Problems to solve:
A – Translate into Spanish the following sentence from the blog piece on church leadership: "I realize now that I had invested more of my spiritual capital in the church and its leaders than I should have."
B – Reproduce verbatim the portion of the blog piece on church leadership starting with "Toward understanding and" and going on through "of poor leadership.".

Text segment:
Toward understanding and healing the wounds of the church, I write this blog piece. The context is the very public struggles of two mega-churches in the Chicago are where I live. Last year, Bill Hybels resigned as the head of Willow Creek Church, after allegations of misconduct came to light. Just today I read about James MacDonald deciding to step down from leadership of the Harvest Bible Church in the wake of a lawsuit and allegations of poor leadership.
The two situations are different, though they both involve allegations against longtime leaders of two of the largest and most prominent churches in the Chicago area. Bill Hybels is accused of inappropriate relationships with women in the church. MacDonald is accused of mismanagement of money, heavy-handed leadership and related allegations. Both situations expose the nature of the human side of the church and the prevalence of sin in the church, even at the leadership level. (The Catholic Church is not alone in this respect.)
In the 1980’s, I became involved in a church that I thought, at the time, was the “perfect” church. It was a vibrant engaging church community. Worship was spirit-led and dynamic. The leadership was charismatic and inspiring. The church community was tight-knit and familial. This church had planted many other churches that were also thriving and growing. I spent 6 years there and knew the church intimately.
It wasn’t as perfect as I first thought, of course. People are people, even people who go to church. Within a year of my leaving to pursue what I believed God was directing me to do next, the church was splintering, disintegrating and falling apart. My pastor, the man who married my wife and I, divorced his wife within a few years of our leaving. Neither he nor his wife are involved in a church today (as far as I know).
We were devastated. This was over 25 years ago, and it still puzzles me. The coming apart at the seams of this church that I viewed as a model of what churches should be impacted me more than I would care to admit.
I realize now that I had invested more of my spiritual capital in the church and its leaders than I should have.
A friend of mine, a fellow church-goer, has been struggling with issues in his church – the leadership in particular. I have listened to him, recognizing the disappointment and disillusionment in his voice. Though I don’t know the details of the issues he has had with the leadership, I do know that he feels cut adrift; he is hurt; his faith is shaken. He has stopped going to church. He isn’t sure he can trust Christians anymore, and he is struggling to make sense of his experience. I can relate.
We left the last church we attended because of leadership, trust and personality differences that affected the people to whom we were closest in that church. Our friends were financially and personally hurt by leadership in the church. We felt we needed to stand with our friends and support them as they drifted away from the church, unable to remain in a church led by people who could not be trusted with their spiritual well being.

Data block:
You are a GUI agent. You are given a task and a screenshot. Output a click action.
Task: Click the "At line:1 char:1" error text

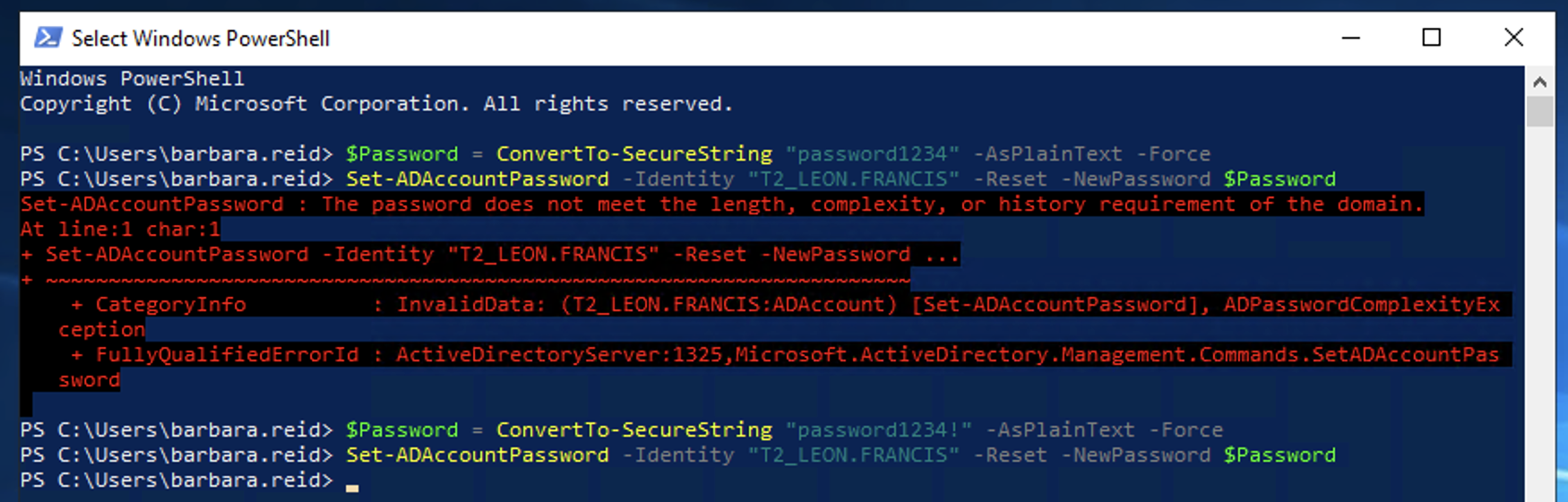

Expected outputs:
A – Ahora me doy cuenta de que había invertido en la iglesia y en sus líderes más capital espiritual del que debería haber invertido.

B –
Toward understanding and healing the wounds of the church, I write this blog piece. The context is the very public struggles of two mega-churches in the Chicago are where I live. Last year, Bill Hybels resigned as the head of Willow Creek Church, after allegations of misconduct came to light. Just today I read about James MacDonald deciding to step down from leadership of the Harvest Bible Church in the wake of a lawsuit and allegations of poor leadership.